**Stated task A:** Write out the part of the thread on trucks and road damage that opens with the words containing "## Gumbo (Sep" and closes with "(Oct 10, 2007)".
**Stated task B:** Give the username of every poster shown in the thread on trucks and road damage.

**Excerpted text:**

# Trucks and following the Rules (short story)



## Gumbo (Sep 22, 2007)

I have an ATV and I drive it ethically, responsibly, and legally. I took it out this weekend to run my dogs and was amazed at the damage done by all the big trucks. They love it when things get muddy so they can go out and tear up the environment. They take a single-width dirt road and turn it into a four-lane mud hole with ruts knee-deep.

I was coming down a fairly step section of the snowy road (which I was able to go up slow and easy with no tire slippage) and found two trucks stuck half-way up, digging holes in the road as they tried to power up it. What a cletus!

I say ban all trucks and leave the roads open to ATV traffic only.


----------



## bowgy (Oct 10, 2007)

:mrgreen:


----------



## TEX-O-BOB (Sep 12, 2007)

> They take a single-width dirt road and turn it into a four-lane mud hole with ruts knee-deep.


You must have been out behind Willard bay... Idiots!


----------



## HighmtnFish (Jun 3, 2010)

Some people don't have ATV's. Others only have one truck so they take care of it and drive it responsibly then they don't have to repair it every time they take it out. A well placed gate that could be closed in the winter time could save some of these public roads from being torn up by idiots in trucks and on ATV's.


----------



## Mytoge Muley (Jan 11, 2011)

Personally it all comes down to common sense again guys. If Dad let you borrow his nice car when you were 16 would you beat the piss out of it and expect to get it again? I wouldnt. In every sport theres always going to be someone whos a few cards less then a full house, giving the activity/others bad publicity or bad reputations. We have to unite as sportsman, does that mean get in a fist fight when you see someone doing something wrong, NO, but I think we should at least try to have an honor code amongst ourselfs and comfront, or report the abusers. Just to protect what we like and love. Just my thoughts.


----------



## quakeycrazy (Sep 18, 2007)

I have seen several roads closed due to people causing major ruts and going off road around the ruts. The ones they have reopened they posted signs saying that if people don't use them responsibly they could be permanently closed. People just need to use common sense when driving on mountain roads.


----------

**Collected material:**
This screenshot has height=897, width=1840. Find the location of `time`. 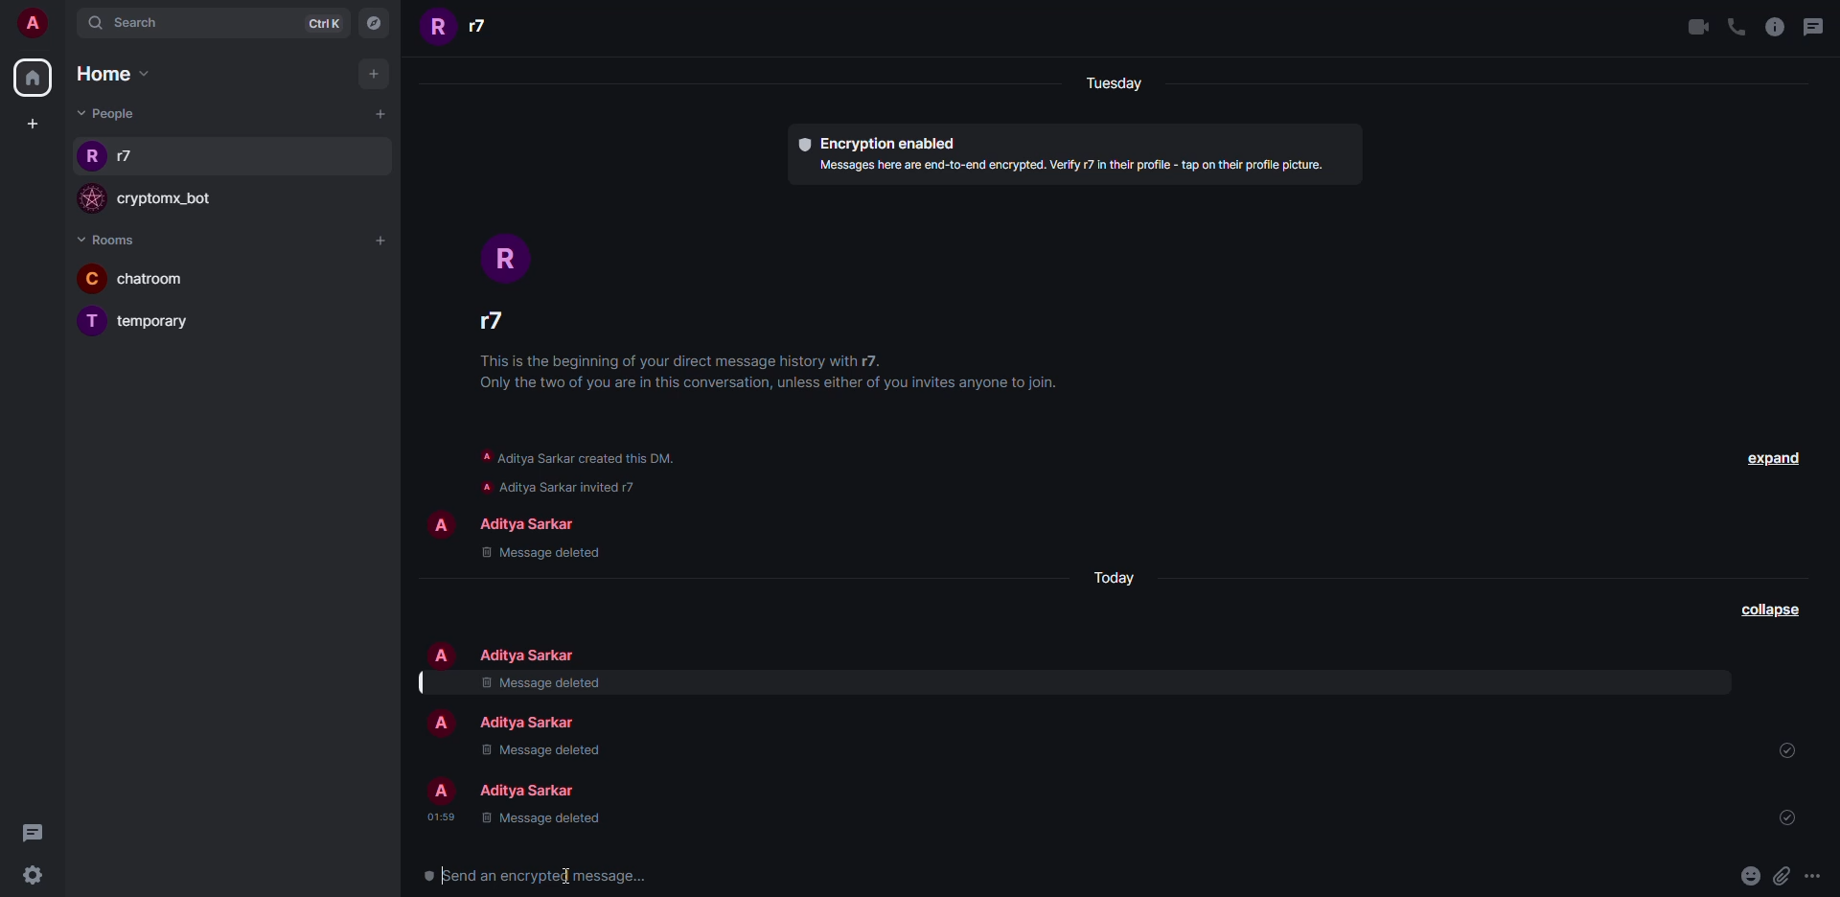

time is located at coordinates (440, 817).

**Written solution A:**
## Gumbo (Sep 22, 2007)

I have an ATV and I drive it ethically, responsibly, and legally. I took it out this weekend to run my dogs and was amazed at the damage done by all the big trucks. They love it when things get muddy so they can go out and tear up the environment. They take a single-width dirt road and turn it into a four-lane mud hole with ruts knee-deep.

I was coming down a fairly step section of the snowy road (which I was able to go up slow and easy with no tire slippage) and found two trucks stuck half-way up, digging holes in the road as they tried to power up it. What a cletus!

I say ban all trucks and leave the roads open to ATV traffic only.


----------



## bowgy (Oct 10, 2007)

**Written solution B:**
Gumbo
bowgy
TEX-O-BOB
HighmtnFish
Mytoge Muley
quakeycrazy